Benjamin Delattre  1@  , Florian Ouitre  2@  
1 : Centre interdisciplinaire de recherche normand en éducation et formation
Université de Caen Normandie : EA7454
2 : CIRNEF
Université de Caen Normandie, Université de Caen Normandie : EA7454

Les étudiantes et les étudiants qui entrent en master Métiers de l'Enseignement, de l'Éducation et de la Formation (MEEF) pour se préparer au métier de professeur des écoles ont un vécu de l'enseignement de l'EPS obligatoire qui s'appuie sur le même curriculum prescrit et sur un nombre d'heures de pratique à peu près identique. Toutefois, les expériences corporelles qu'ils ont pu vivre au cours de leur vie et qui font-corps en eux (Delattre, 2019) sont diverses et disparates tant dans leur densité que dans leur multiplicité.

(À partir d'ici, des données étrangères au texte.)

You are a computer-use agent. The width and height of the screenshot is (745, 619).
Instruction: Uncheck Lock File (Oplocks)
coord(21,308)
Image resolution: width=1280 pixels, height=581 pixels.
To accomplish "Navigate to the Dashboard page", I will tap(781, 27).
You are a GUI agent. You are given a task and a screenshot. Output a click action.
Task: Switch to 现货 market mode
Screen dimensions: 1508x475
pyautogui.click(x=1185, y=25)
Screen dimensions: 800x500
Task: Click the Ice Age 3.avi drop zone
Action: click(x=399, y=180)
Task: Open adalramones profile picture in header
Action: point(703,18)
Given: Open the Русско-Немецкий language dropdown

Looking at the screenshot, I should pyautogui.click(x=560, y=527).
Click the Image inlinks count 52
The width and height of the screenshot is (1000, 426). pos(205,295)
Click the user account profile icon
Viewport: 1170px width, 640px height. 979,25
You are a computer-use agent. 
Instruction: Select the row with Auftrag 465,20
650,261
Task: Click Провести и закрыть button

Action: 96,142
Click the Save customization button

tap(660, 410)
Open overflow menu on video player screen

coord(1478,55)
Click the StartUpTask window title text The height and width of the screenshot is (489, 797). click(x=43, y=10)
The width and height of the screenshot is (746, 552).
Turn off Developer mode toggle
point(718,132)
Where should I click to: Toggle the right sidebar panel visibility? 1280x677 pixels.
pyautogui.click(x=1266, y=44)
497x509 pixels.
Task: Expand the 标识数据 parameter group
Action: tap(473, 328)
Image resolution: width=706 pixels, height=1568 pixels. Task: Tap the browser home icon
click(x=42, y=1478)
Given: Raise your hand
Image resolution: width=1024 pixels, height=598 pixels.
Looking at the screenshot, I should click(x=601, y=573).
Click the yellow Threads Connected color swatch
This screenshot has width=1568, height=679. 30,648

De la sportive accomplie disposant d'un statut de haut-niveau à l'étudiante qui dit « détester le sport », du jogger méthodique, qui part courir deux fois par semaine en suivant un circuit déjà préparé à l'amateur de jonglage qui a pris goût à cette pratique grâce à un professeur d'EPS qui enseignait le cirque au lycée, les expériences de ces étudiantes et étudiants sont en effet très variées. Le spectre de leurs conduites motrices (Parlebas, 1981 et Bui-Xuân, 1993) est finalement très large. Les discours qu'ils tiennent sur ce qu'ils ont vécu en EPS et sur leurs pratiques corporelles actuelles sont également très diversifiés. Ces étudiants ne constituent pas un public à forte identité motrice contrairement aux futurs professeurs d'EPS. Malgré tout, ce public d'étudiants professeurs des écoles devra mettre en œuvre l'enseignement de l'EPS et faire vivre cette discipline dans leur classe avec leurs futurs élèves en répondant aux attendus programmatiques tout en s'adaptant à la multiplicité des contextes qu'ils vont rencontrer.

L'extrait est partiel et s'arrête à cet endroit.